With Boy King, all those negative connotations are on full display in a biting dissection of macho bullshit. There is still plenty of texture in the sound — distorted guitars and looping pitch-shifted vocals — but the majority of Boy King is intentionally aggro. Where albums like 2009's Two Dancers and 2011's Smother were decadent and plush, everything sounds electrocuted on Boy King. Songs like “Alpha Female” and “Get My Bang” swagger with interlocking drums and synths, while “Eat Your Heart Out Adonis” and “Celestial Creatures” are run through with warped synth lines that deconstruct by song’s end.

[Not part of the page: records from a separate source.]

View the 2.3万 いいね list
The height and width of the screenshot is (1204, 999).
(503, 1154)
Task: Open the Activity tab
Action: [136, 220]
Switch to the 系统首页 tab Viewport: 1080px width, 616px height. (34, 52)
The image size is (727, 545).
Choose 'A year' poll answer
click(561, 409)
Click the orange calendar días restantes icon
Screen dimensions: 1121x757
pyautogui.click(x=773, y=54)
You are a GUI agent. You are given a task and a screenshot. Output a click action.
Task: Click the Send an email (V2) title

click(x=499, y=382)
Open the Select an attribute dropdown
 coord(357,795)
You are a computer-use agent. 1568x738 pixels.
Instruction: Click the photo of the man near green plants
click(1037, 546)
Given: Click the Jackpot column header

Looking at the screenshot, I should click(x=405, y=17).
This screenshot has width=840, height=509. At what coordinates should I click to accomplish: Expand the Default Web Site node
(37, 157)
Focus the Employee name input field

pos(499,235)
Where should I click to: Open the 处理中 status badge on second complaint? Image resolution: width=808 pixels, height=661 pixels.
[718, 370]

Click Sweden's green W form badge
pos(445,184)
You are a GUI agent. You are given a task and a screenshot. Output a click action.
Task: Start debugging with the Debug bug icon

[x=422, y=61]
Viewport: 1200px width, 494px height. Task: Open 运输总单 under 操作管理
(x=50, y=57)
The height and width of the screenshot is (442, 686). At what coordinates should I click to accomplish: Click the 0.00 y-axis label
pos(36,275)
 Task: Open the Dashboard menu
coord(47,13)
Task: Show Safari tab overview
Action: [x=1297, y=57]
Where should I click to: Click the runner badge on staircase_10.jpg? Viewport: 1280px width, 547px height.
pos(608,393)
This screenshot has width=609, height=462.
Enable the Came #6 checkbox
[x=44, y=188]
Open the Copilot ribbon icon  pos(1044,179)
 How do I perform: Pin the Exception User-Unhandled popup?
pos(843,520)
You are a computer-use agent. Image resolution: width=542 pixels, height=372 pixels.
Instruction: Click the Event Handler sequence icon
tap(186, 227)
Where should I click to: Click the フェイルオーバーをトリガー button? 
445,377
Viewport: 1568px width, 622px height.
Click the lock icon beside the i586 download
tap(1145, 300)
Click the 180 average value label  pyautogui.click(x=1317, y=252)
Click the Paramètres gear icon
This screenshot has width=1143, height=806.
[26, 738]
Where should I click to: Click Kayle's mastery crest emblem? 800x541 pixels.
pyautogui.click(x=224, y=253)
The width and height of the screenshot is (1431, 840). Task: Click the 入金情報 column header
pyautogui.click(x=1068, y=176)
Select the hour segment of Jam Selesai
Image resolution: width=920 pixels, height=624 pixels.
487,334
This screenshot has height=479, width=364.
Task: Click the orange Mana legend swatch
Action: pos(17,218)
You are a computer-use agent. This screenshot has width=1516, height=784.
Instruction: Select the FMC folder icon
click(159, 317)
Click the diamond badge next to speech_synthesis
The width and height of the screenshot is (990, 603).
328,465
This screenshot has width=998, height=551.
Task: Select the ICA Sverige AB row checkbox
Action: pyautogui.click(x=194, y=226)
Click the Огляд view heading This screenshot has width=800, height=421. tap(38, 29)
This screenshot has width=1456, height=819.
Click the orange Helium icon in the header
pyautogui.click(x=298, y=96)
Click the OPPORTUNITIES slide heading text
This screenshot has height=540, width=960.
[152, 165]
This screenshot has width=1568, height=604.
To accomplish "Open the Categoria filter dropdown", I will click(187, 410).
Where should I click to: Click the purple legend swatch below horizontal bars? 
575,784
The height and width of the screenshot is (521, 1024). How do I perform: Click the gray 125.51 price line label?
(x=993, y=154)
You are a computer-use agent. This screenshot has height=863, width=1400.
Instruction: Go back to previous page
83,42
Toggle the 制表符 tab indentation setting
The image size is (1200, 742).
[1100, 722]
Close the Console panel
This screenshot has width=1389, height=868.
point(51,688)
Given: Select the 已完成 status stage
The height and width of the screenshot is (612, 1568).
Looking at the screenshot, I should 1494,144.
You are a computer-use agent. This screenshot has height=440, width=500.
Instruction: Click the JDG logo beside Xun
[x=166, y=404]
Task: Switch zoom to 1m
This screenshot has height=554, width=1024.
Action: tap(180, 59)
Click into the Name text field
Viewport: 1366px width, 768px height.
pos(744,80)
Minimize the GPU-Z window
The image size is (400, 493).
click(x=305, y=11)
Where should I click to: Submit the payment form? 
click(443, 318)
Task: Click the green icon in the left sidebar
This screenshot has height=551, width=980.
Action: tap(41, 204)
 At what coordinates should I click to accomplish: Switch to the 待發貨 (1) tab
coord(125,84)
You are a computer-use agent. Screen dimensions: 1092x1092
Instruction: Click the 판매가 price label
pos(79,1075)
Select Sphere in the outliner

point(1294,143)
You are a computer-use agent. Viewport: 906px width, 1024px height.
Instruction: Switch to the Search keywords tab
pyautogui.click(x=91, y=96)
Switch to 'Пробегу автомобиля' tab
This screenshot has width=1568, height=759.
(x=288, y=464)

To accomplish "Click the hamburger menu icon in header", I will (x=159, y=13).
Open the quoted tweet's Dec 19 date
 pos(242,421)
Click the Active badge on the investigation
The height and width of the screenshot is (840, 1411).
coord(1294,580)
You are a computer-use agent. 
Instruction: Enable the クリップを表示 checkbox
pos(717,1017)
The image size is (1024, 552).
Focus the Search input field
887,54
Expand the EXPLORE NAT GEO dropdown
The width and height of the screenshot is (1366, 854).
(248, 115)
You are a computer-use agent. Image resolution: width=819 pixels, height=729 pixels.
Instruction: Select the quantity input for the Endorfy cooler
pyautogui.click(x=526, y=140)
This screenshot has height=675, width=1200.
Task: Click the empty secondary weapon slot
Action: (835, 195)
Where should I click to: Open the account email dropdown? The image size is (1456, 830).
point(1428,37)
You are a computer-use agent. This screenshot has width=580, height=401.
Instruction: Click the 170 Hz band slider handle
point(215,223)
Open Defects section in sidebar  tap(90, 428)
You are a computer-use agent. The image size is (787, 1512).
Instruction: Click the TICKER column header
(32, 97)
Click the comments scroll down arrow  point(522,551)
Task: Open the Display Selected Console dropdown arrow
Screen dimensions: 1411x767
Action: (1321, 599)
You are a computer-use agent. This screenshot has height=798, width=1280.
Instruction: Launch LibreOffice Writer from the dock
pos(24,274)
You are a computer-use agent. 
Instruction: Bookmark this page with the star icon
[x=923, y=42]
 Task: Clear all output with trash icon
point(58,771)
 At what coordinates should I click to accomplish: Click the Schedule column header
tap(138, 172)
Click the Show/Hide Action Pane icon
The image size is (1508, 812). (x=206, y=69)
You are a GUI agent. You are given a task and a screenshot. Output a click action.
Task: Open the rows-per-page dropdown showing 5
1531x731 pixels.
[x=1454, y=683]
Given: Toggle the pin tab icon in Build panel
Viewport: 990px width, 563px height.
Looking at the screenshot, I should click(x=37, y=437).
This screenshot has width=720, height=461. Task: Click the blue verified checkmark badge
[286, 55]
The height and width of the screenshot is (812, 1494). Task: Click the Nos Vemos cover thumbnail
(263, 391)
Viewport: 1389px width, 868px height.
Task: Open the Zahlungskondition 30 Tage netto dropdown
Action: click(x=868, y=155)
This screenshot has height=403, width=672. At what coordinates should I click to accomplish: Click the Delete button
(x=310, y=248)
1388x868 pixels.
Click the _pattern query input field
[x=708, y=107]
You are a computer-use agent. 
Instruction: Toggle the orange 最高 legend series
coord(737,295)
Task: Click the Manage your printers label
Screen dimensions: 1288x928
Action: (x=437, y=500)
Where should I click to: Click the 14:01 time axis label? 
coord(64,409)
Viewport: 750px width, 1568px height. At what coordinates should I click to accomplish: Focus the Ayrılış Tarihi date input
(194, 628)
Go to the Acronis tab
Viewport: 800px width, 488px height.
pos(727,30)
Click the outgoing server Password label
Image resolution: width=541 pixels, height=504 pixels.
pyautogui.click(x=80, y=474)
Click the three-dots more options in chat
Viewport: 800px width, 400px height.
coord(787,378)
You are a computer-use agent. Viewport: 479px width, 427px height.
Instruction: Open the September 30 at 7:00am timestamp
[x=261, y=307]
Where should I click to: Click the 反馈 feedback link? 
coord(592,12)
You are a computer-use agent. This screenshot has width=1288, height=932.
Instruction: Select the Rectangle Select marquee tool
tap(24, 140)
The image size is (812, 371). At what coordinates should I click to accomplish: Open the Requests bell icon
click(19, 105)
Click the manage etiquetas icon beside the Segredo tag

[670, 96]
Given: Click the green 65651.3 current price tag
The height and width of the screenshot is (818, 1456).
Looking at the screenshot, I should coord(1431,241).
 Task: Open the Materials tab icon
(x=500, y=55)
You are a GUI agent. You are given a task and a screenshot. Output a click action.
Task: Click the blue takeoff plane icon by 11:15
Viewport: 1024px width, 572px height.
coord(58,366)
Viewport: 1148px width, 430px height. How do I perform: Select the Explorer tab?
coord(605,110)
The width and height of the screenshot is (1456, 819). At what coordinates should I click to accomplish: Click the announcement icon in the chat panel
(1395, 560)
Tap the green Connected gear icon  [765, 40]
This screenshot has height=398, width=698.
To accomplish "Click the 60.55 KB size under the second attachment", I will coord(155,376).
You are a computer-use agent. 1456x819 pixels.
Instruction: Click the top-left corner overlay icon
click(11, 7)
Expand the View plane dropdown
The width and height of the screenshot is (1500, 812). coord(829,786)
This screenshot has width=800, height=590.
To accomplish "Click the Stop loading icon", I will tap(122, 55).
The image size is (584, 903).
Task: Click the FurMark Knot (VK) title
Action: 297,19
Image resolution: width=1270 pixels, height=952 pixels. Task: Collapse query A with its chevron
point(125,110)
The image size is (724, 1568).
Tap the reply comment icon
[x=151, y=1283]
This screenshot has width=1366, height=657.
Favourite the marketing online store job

“Now I'm all fucked up and I can't stand up, so I better suck it up like a tough guy would,” singer Hayden Thorpe strains on album highlight “Tough Guy,” making clear a through-line in the work: Expectations of men can be as venomous as the fallout they leave behind for women and other men. On “Get My Bang,” that translates to consumerism, too: “If they're hungry then just let them eat cake,” Thorpe sneers. The cumulative effect of these songs can be taxing, much like enduring the performance of masculinity in real life. But Wild Beasts keep the album engaging through winding melodies and vocal irreverence. Thorpe and Fleming are experts at manipulating their voices between falsettos and deep lower registers — a tightrope act that has always been a big part of Wild Beasts’ appeal.

Yet Boy King can’t help but feel like a small departure. This is a group who cite Rimbaud and Baudelaire as central influences, who quoted lines from Hélène Cixous in past lyrics, who create decadent, succinct, sometimes bawdy songs that count Morrissey and The Smiths as forebears as much as posturing U.K. rock groups like The Libertines — but who also made songs that invoked professional wrestlers on their previous effort, 2014’s exceptional Present Tense. Wild Beasts have created a lane all their own; since their earliest days, the band has always made clear its sense of humor and irony.

Boy King turns that irony into truth, creating a character that heaves with red-blooded, oversexed affectations and desires that are as off-putting as they are compelling. “That hyper-male character is in me, I’m a guy in a band, for god's sake,” Thorpe said in an interview about the album last month. “My projection of self, my projection of identity is pretty large. I guess it's dealing with the crux of that because you have to ask, what is that masking? What insecurities and vulnerabilities is that masking?”

Like Morrissey peering into the mirror, Wild Beasts are taking stock of their own uncertainty — and it’s thrilling to hear.